Momentum for a new Maori political party continued yesterday, with more than 1000 people, who turned out for a hui in Ngaruawahia, supporting its formation.

The hui at Turangawaewae Marae - called by Tainui to get an update on the foreshore and seabed proposal and to discuss the new Maori party - overwhelmingly endorsed resolutions supporting the creation of the party and the appointment of interim leaders.

Support for party co-leader Tariana Turia was evident when the former Labour MP received a standing ovation following her speech.


Tainui co-chairman Tukoroirangi Morgan said representatives from every major iwi turned out for the event.

While the Tainui confederation of Hauraki, Waikato, Maniapoto and Raukawa would need to talk with its people before fully endorsing the party, the enthusiasm of those in attendance showed it had strong support, he said.

"The Maori party should not be born in one day. There is a gestation period. Maori require an enduring solution and you cannot build that overnight. Let's take time and begin to build and talk about those issues."

Overcoming Maori voter apathy, ensuring young people were enrolled and getting voters from the general roll onto the Maori roll were key issues for the party to overcome.

Yesterday's hui marked the beginning of an intensive round of meetings for the party throughout the country that are planned to win tribal support before the July 10 Te Tai Hauauru byelection.

However, some Maori leaders urged caution.

Hauraki Maori Trust Board chairman Toko Renata said it was too early to give his view on the need and value of a Maori party.

While he was overwhelmingly opposed to the Government's foreshore and seabed proposal, he urged the budding party's leaders to "take your time, talk to the people".

Maori party co-leader Dr Pita Sharples said concerns raised by some speakers at the meeting over its focus and the speed with which it was being put together were normal.

"You are always going to have some difference of opinion when there are so many people involved. I respect their opinions."

Dr Sharples said the party would be consensus-based and would welcome debate.

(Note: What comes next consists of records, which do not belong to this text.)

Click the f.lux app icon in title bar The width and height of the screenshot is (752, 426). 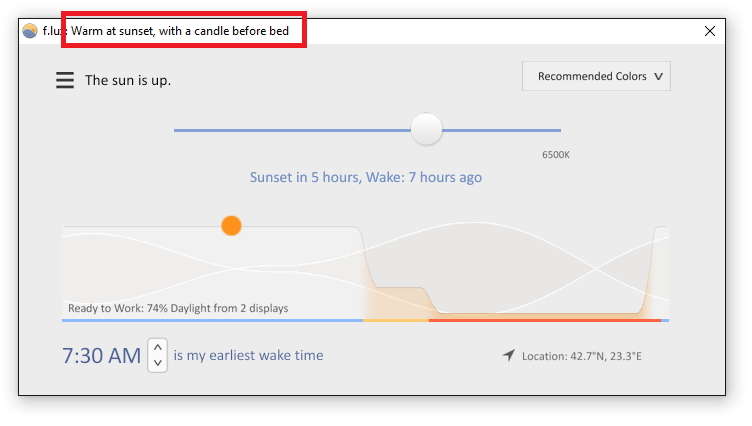coord(30,31)
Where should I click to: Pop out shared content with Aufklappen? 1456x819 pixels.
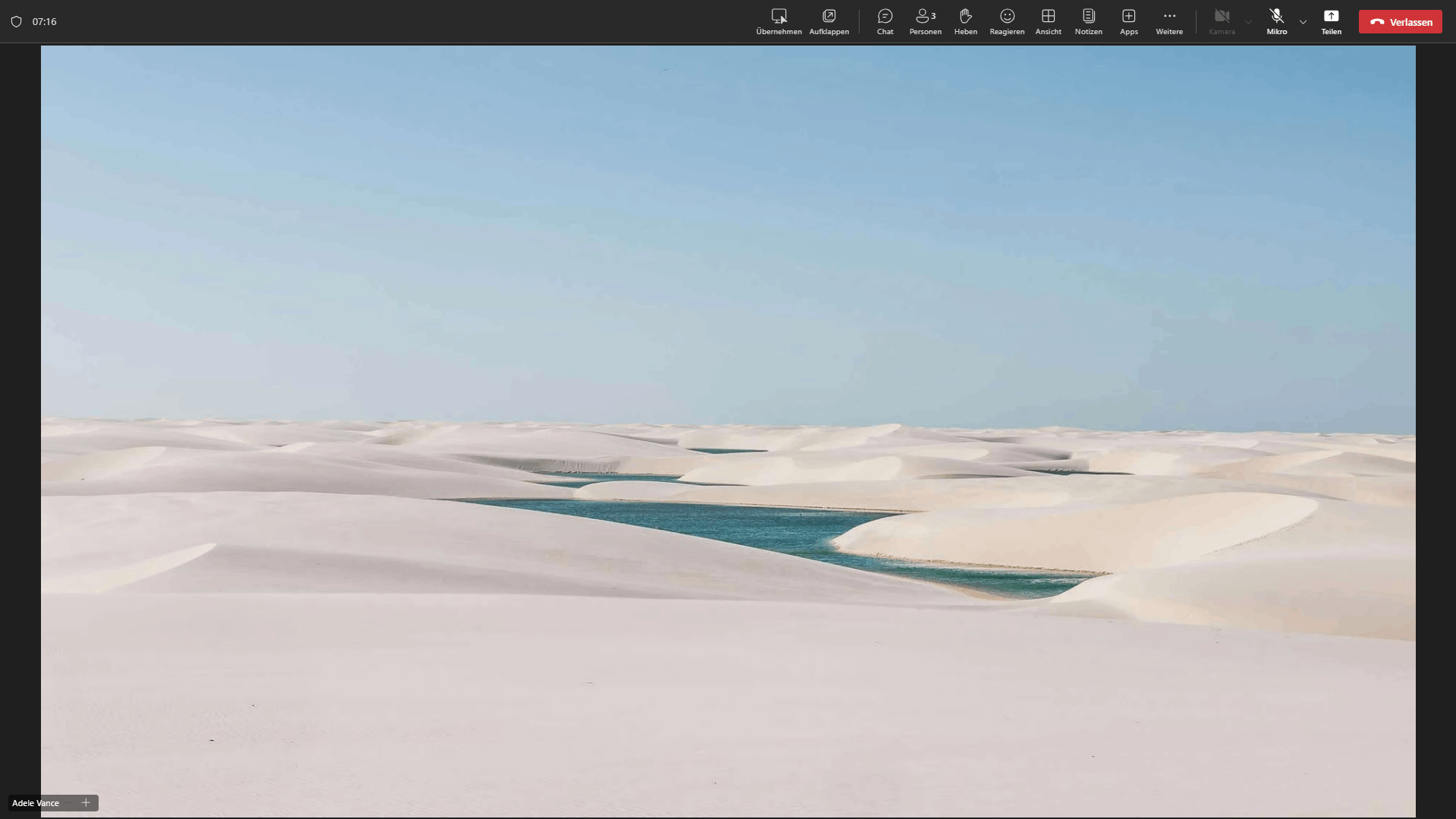point(829,22)
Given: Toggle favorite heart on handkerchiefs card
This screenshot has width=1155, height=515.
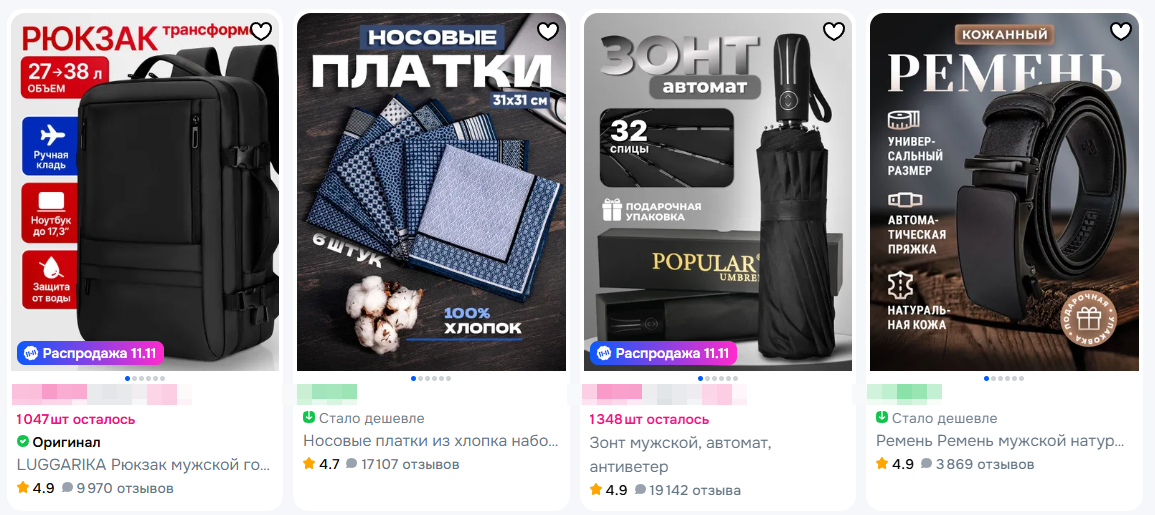Looking at the screenshot, I should (x=547, y=31).
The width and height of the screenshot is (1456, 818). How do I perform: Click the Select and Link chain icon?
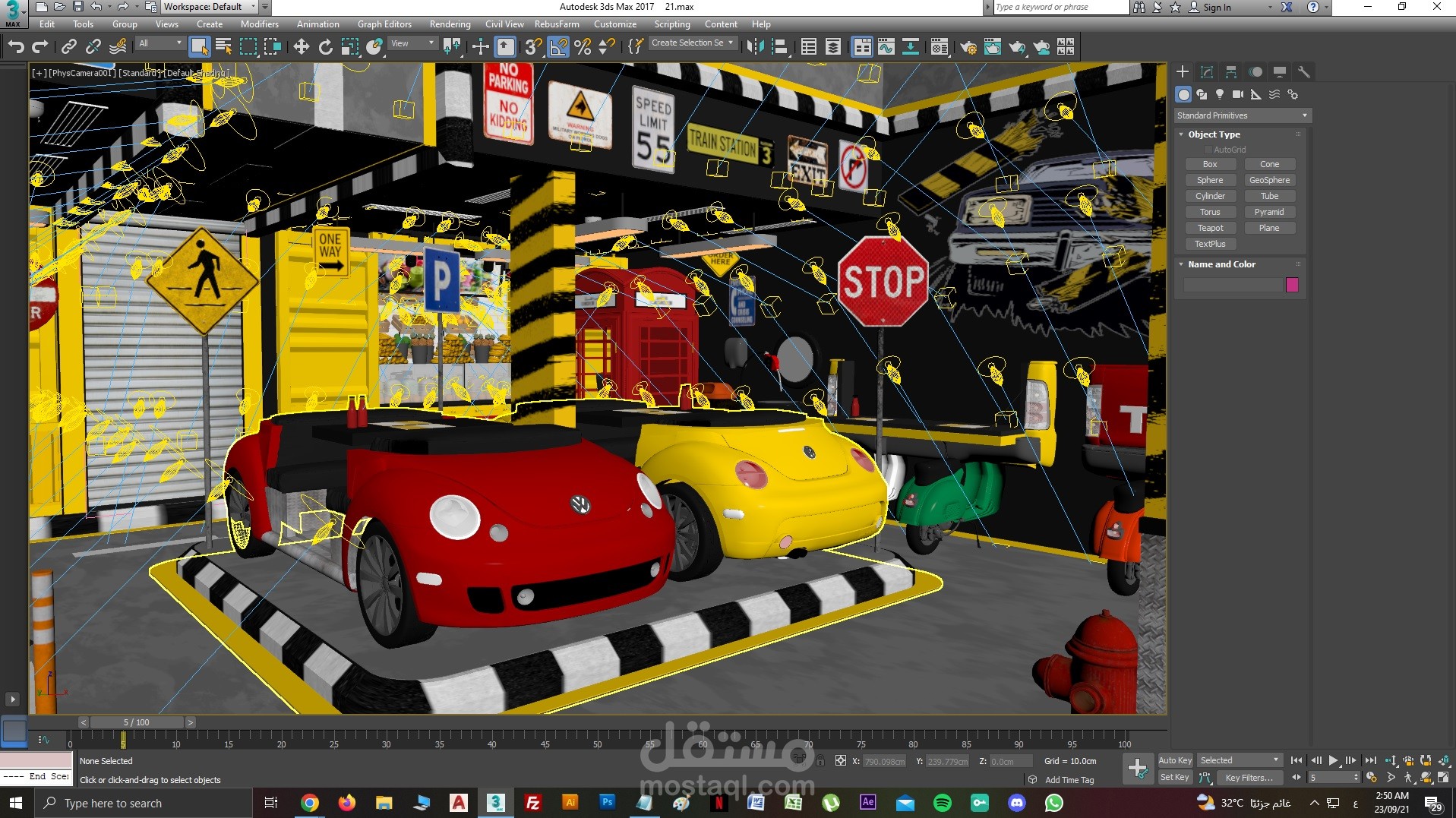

Alliance leader Matt McCarten, who was appointed Mrs Turia's byelection campaign manager at a weekend hui, explained his role and made suggestions for the party's future at yesterday's hui.

He said after the meeting that with his experience as national organiser for the NewLabour Party and as a driving force behind the formation of the Alliance party he had skills to help overcome some of the differences within Maoridom.

"I have experience in building the Alliance - and all its competing interests - and keeping that together, well past its use-by date.

"I don't necessarily know what to do, but I certainly know what not to do, which is just as important."

He said involvement with the new party would not affect his position within the Alliance. "The Alliance is still there, although electorally it doesn't have a mandate."

Mr McCarten said the party had voted to support the Maori party.

This is despite a February press release from Alliance party president Jill Ovens supporting the Government's foreshore and seabed policy.